— WORK TO DO —
Copy word for word the rows from the line containing "Task: Click the script" through the line containing "coord(619,197)", leaving out the pictures.

Raw rows
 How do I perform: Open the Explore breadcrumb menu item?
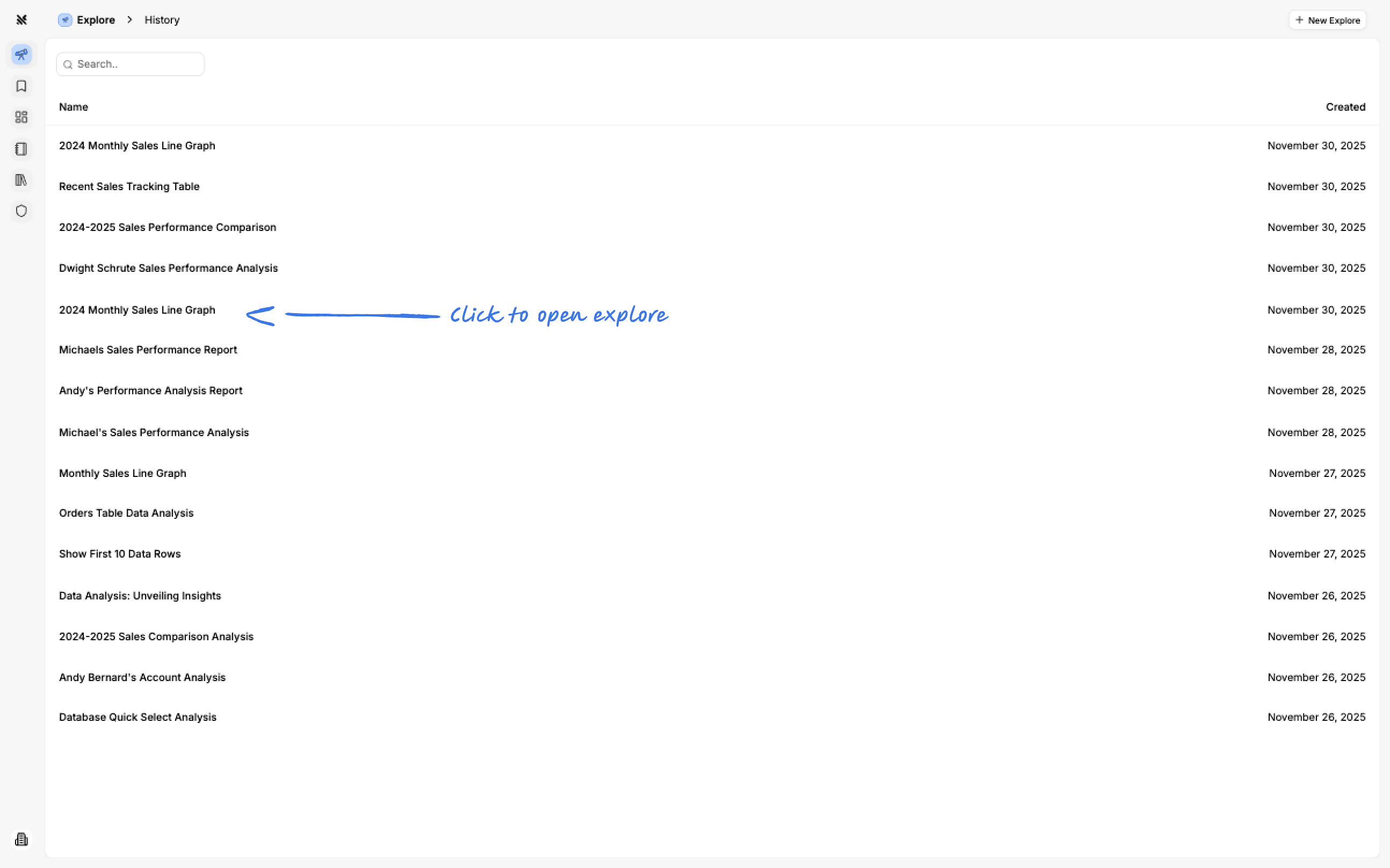95,19
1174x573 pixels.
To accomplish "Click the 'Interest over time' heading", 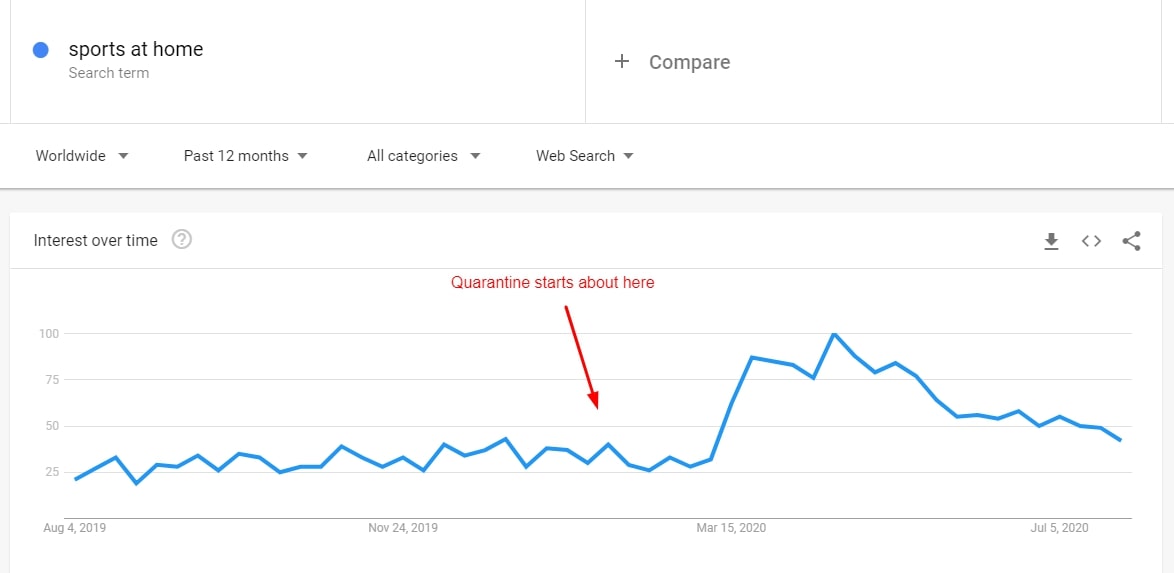I will coord(95,240).
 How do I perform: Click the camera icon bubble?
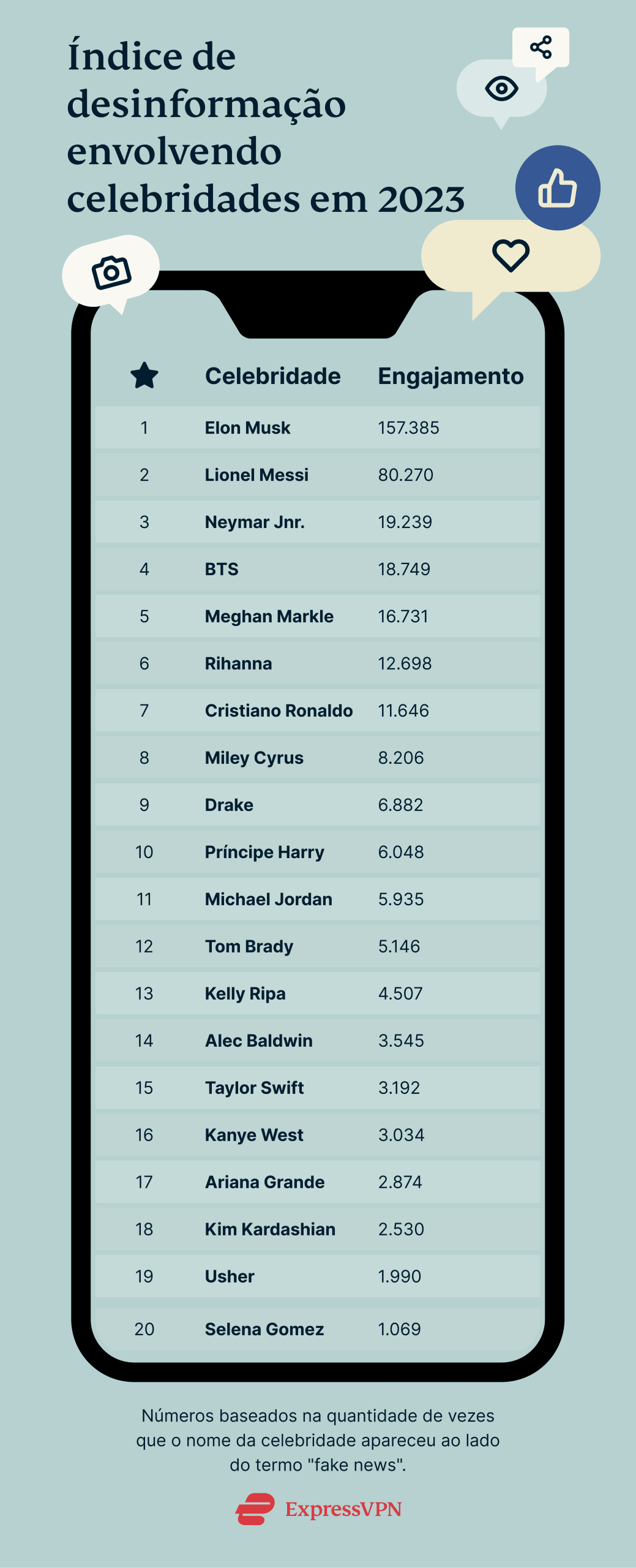click(x=111, y=272)
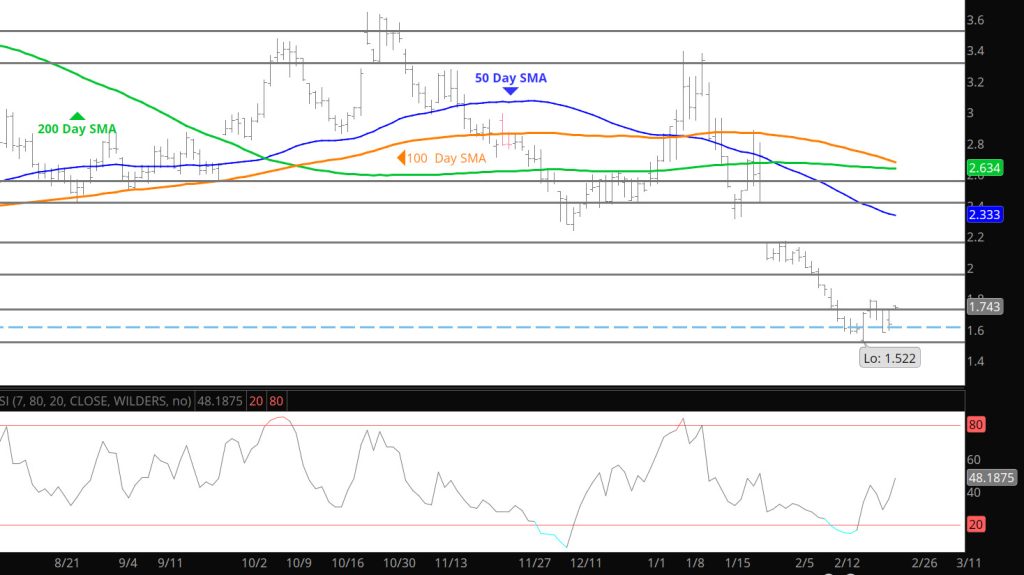Click the 3.6 level on the price axis
The height and width of the screenshot is (575, 1024).
tap(975, 20)
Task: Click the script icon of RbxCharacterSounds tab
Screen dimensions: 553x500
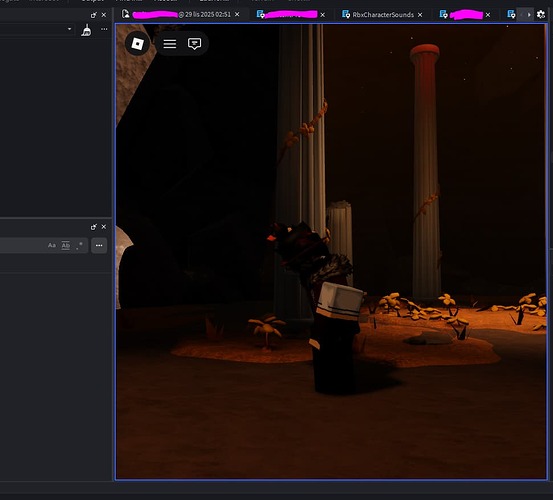Action: (346, 14)
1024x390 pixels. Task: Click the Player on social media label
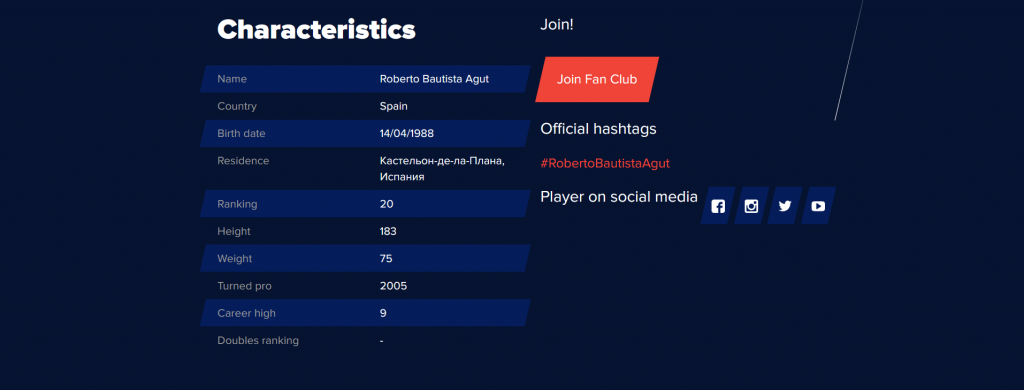coord(619,197)
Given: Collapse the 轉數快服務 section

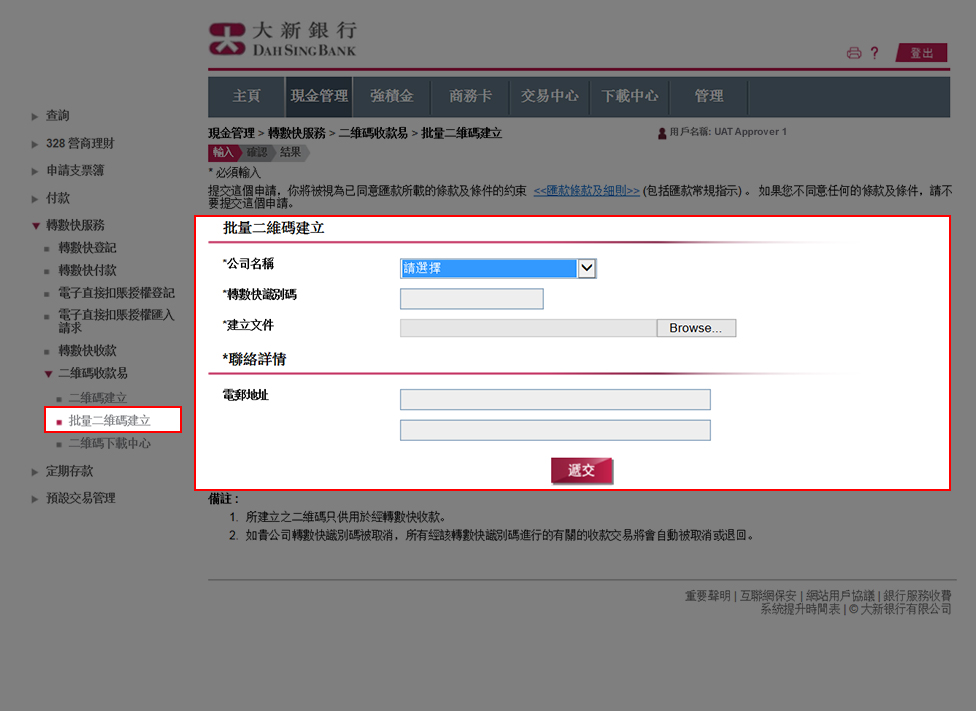Looking at the screenshot, I should click(x=74, y=225).
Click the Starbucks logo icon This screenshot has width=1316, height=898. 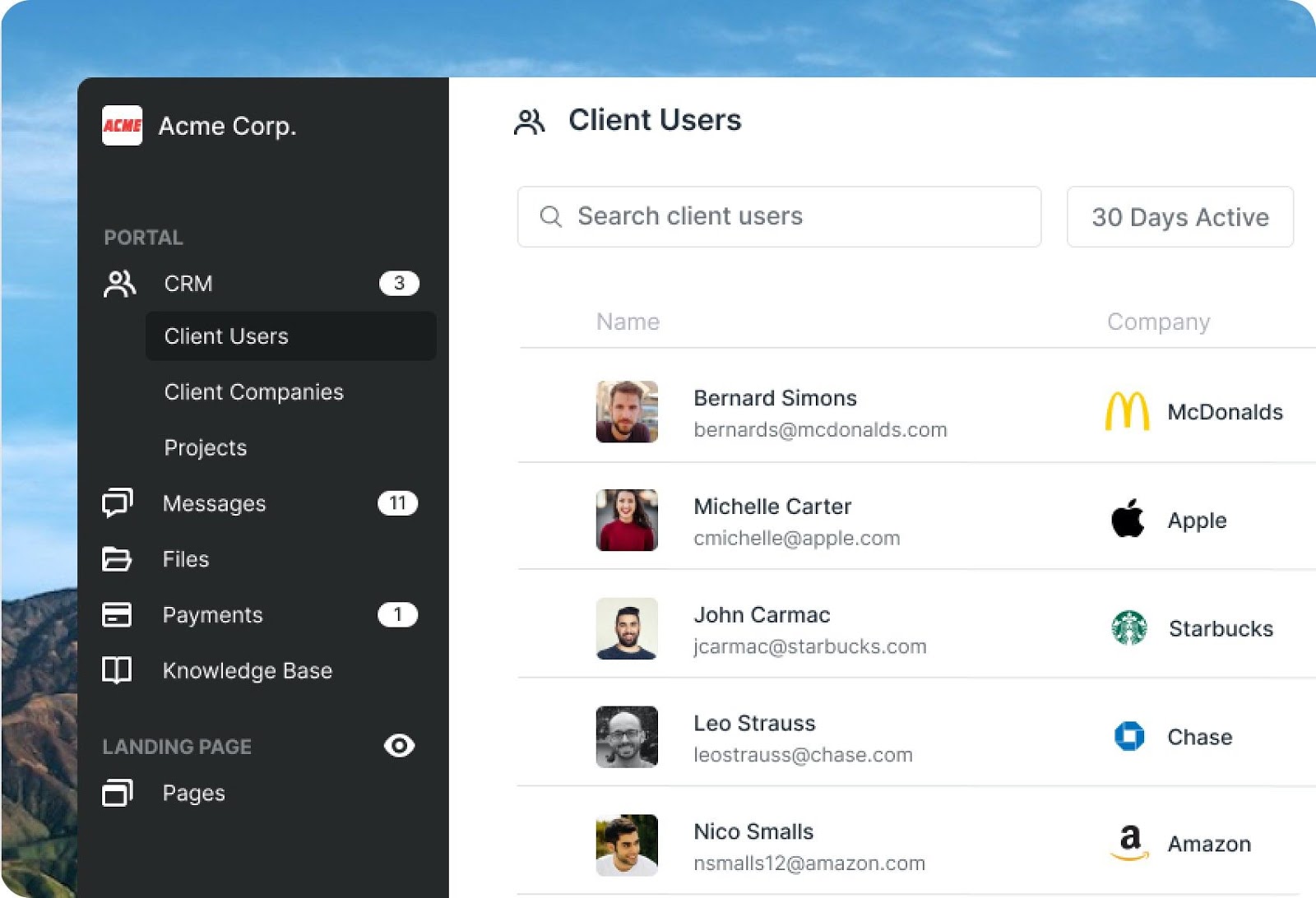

— RESULT BELOW —
Task: Click the script icon of RbxCharacterSounds tab
Screen dimensions: 553x500
Action: (346, 14)
1024x390 pixels. Task: Click the Player on social media label
coord(619,197)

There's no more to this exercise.